Raven's still angry, Echo notes, but that's hardly news. Raven gets angry a lot. It's one of her defining features, that fierceness that burns inside of her, and it's one of the things that makes her at least a little awe-inspiring.
But it also makes her infuriating. And difficult to get close to, and even more difficult to apologise to. So it is that, when Raven announces to the remnants of Spacekru still sitting round the fire that she is going to bed, Echo makes no attempt whatsoever to follow. She knows it will do her little good to go and try to play happy families tonight. No, tonight is a night for sitting up and keeping vigil over those she loves and wondering whether it is her fate to be always, essentially, alone.

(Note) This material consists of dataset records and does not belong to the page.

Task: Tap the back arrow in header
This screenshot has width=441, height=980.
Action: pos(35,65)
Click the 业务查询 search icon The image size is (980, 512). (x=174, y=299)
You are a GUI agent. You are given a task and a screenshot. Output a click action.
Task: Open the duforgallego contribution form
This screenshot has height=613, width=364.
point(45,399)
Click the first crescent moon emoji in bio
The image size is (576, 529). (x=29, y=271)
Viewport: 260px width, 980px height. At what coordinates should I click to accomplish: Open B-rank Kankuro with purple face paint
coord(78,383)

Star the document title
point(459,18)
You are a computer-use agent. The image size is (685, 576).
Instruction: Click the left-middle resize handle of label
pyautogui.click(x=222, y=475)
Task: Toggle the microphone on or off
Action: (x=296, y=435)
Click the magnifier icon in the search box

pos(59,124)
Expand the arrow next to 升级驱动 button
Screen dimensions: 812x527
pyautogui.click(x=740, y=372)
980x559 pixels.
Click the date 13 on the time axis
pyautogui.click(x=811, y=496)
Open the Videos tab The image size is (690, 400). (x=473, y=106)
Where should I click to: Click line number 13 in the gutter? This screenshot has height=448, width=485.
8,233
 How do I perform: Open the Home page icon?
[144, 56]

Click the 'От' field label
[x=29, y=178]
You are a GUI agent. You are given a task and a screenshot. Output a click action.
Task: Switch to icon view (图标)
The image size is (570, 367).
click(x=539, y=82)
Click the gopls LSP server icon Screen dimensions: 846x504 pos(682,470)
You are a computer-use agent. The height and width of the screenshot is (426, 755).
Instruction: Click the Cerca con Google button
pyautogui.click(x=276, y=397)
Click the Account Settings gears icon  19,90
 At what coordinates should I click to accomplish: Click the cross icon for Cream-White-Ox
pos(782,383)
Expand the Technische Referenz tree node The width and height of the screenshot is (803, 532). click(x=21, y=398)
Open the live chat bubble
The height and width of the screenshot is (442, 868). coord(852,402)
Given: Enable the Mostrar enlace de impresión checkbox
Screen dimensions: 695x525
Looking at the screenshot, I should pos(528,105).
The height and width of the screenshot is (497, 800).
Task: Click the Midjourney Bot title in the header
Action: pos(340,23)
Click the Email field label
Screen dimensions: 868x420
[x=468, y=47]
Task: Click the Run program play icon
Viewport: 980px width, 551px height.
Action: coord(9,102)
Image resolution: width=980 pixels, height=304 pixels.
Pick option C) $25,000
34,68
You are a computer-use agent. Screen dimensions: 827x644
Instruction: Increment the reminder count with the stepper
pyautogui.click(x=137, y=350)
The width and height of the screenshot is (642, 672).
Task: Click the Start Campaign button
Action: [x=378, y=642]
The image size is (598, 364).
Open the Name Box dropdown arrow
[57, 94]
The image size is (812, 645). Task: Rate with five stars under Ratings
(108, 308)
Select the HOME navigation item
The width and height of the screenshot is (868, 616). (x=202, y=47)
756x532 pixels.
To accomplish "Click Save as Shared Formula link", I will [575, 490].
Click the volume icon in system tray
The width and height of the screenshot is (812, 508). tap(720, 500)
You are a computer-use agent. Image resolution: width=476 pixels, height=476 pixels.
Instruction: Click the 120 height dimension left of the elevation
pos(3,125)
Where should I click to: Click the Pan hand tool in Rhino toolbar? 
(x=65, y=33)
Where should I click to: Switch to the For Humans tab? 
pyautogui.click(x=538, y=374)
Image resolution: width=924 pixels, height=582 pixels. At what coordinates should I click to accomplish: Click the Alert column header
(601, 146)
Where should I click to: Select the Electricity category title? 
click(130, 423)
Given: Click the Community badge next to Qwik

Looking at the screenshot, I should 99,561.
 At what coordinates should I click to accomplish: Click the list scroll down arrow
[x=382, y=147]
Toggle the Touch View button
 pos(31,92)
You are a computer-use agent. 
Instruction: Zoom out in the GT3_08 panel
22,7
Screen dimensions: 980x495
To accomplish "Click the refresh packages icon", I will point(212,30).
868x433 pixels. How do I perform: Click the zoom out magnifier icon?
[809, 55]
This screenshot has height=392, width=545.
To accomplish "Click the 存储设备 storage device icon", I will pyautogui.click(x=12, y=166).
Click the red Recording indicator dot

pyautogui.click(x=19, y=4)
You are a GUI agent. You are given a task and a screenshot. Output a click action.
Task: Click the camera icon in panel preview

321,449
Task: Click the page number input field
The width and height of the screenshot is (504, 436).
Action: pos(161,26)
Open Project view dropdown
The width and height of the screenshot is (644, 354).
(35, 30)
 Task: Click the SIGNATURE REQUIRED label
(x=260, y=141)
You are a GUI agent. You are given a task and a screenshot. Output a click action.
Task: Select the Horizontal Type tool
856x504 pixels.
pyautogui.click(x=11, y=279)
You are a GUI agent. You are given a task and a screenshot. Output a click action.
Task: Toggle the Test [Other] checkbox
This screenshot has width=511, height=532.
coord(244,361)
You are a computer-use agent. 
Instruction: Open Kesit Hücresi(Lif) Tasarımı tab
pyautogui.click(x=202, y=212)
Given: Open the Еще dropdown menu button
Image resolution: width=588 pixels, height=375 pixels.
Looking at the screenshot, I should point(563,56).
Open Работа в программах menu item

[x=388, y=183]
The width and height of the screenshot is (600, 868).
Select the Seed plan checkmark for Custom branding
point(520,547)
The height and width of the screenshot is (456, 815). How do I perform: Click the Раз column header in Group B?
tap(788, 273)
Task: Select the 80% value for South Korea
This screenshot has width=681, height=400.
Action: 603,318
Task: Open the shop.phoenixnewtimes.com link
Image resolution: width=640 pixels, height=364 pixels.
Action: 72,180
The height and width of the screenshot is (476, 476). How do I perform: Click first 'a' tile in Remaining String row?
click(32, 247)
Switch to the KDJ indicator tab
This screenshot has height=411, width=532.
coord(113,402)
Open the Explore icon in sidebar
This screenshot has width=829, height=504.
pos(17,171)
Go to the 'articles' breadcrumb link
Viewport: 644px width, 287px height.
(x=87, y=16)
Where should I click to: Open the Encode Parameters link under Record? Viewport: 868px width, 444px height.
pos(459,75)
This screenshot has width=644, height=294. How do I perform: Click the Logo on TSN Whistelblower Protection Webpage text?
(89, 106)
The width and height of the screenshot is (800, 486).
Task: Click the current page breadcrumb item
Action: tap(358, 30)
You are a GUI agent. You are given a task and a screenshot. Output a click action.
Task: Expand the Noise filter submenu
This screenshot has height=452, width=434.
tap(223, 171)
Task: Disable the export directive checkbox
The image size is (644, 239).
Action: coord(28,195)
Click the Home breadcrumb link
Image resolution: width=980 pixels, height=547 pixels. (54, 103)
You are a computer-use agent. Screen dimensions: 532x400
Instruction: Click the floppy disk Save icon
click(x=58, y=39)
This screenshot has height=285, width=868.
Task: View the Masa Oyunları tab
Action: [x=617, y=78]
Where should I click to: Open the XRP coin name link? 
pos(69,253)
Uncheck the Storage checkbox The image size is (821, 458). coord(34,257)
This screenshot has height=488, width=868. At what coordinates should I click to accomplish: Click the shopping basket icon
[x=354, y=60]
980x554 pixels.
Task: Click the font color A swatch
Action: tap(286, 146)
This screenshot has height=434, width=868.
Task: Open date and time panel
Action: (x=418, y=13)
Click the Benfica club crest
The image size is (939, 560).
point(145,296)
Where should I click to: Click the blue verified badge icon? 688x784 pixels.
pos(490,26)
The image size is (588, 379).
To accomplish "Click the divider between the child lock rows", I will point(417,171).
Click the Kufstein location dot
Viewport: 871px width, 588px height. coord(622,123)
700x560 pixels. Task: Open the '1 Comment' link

There are only Harper and Monty left now, lost in each other's eyes in that sickeningly adorable way that they have. She supposes it is only a matter of time until the pair of them take their beautiful relationship home to their beautiful blue-painted cottage.
"I'll see you in a bit." Harper's voice breaks through her reverie. "I'll stay up with Echo for a little while."
She will? That's news. They're close, of course, as they have been ever since they first hit it off on the Ring five years ago, but her friend hasn't often chosen to stay up with her over sleeping with Monty. And based on the looks on all of these ridiculous couples' faces as they look forward to their first night at home after a low-privacy camping adventure, she's pretty sure that's what is on the schedule for her friends, tonight. So she can't really fathom why Harper is making a priority of hanging around to chat to her now.
"What's wrong?" Her friend asks softly as soon as Monty is out of earshot.
Echo shrugs. "Nothing."
"Oh, come on." Harper sounds almost angry, she thinks. "I like to think I know you better than that by now. You only stay up when you're upset, these days. And Raven's looking at you like a kicked puppy -"
"She is?" Echo interrupts, incredulous, because that would imply that she's hurt rather than only angry, and that would imply she actually cares, and, well, that would be incredibly good news.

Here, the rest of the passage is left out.